When you delegate care, you are still responsible for: 
  1. the overall management of the patient, and must ensure that your patient receives the same standard of care that you would provide, and
  2. the work of the person to whom you have delegated the procedure and any clinical findings.248
When you delegate, you should be satisfied that the person to whom you delegate has the skills and experience to provide the relevant care or undertake the procedure. If harm can result from the procedure, such as instilling eye drops or insertion and removal of a contact lens, you must remain on the premises so you can intervene if necessary.249 
You should not ask someone who is not suitably qualified to interpret any clinical findings.
You should explain to the patient that you are delegating a particular part of their care to your colleague and that you will discuss any clinical findings with the patient.
You must not delegate any part of the protected functions of sight testing or contact lens fitting, including any part that would be regarded as assessing the patient or exercising professional judgement, other than to someone who is registered to perform the protected functions. 

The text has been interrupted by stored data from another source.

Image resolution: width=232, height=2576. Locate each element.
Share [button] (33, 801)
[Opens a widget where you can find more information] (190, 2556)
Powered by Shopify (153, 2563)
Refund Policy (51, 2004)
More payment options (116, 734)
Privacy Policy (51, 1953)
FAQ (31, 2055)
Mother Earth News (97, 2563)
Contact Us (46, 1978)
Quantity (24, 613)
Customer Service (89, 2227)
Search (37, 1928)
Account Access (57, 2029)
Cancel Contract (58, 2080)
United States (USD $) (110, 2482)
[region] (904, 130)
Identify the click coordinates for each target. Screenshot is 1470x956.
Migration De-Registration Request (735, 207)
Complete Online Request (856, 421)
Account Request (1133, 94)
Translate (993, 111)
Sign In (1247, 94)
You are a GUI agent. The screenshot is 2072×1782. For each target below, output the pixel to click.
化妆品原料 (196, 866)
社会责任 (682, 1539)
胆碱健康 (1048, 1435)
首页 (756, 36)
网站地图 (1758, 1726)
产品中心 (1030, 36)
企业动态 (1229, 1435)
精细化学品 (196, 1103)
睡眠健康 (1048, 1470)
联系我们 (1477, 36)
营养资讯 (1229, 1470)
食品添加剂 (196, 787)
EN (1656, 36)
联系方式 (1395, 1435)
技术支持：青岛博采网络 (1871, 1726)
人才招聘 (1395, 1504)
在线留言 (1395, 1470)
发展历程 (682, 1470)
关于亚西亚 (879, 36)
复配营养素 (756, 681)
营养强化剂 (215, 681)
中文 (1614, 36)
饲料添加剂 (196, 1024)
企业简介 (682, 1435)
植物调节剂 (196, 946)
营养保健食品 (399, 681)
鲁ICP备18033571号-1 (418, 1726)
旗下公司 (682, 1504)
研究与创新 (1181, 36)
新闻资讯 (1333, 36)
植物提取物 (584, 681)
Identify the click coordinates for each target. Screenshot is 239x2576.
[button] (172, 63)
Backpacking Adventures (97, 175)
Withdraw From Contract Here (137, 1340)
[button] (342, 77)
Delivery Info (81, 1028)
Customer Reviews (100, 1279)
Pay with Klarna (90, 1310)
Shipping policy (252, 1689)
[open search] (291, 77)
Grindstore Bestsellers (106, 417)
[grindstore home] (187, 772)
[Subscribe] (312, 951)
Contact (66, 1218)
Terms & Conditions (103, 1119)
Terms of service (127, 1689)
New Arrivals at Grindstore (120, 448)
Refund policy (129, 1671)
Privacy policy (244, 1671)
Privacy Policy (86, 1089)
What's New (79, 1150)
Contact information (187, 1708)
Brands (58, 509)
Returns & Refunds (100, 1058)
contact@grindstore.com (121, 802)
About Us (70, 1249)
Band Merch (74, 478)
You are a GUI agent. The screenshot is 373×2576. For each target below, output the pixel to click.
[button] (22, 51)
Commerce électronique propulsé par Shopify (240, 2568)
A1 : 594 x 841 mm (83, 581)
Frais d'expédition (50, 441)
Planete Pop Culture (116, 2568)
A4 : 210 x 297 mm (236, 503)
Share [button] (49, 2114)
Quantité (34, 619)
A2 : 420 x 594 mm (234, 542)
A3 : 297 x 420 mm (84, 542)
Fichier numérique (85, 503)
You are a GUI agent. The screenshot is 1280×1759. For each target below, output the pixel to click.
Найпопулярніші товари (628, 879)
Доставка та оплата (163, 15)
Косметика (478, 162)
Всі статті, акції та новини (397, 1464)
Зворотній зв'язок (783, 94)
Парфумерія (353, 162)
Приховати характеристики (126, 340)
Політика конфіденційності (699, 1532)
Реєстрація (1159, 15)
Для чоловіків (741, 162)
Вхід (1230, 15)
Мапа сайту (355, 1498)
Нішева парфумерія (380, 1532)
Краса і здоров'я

This section covers general principles of supervision. If you supervise pre-registration optometrists you should follow the guidance in the College’s Scheme for Registration Handbook.
If you are in a practice where colleagues need supervising, you must ensure that a named practitioner is responsible for supervising them each day and that everyone is clear who the supervising practitioner is.
If you supervise colleagues, you should:
  1. ensure that you have the necessary skills to supervise them
  2. observe their work
  3. give them regular constructive feedback on their performance.
You remain responsible for the patients under the care of anyone you supervise.
You must be in a position to give advice and support or delegate supervision to someone who can do so.
You must supervise dispensing to patients under the age of 16 or to those who are registered sight impaired unless this is done by another optometrist, dispensing optician or doctor.
You must supervise a trainee optometrist, dispensing optician or medical student, or a dispensing optician training to be a contact lens optician if they are performing restricted functions, unless they are being supervised by another optometrist, dispensing optician, doctor or a contact lens optician, as appropriate. You must make a judgement about their capability and how closely they need to be supervised. At the very least you must be on the premises when the restricted function is taking place so you are in a position to intervene if necessary.
If you supervise a colleague, for example, someone who is returning to work or is undergoing additional training, you must assess their capability so that you can tailor their supervision to their level of competence.

Continuity of care

When referring, delegating or supervising, you must keep good records and ensure that your colleagues have all the information they need to care for your patient. See section on Working with colleagues for the information you should include when making a referral.
If you care for another clinician’s patient you must keep good records.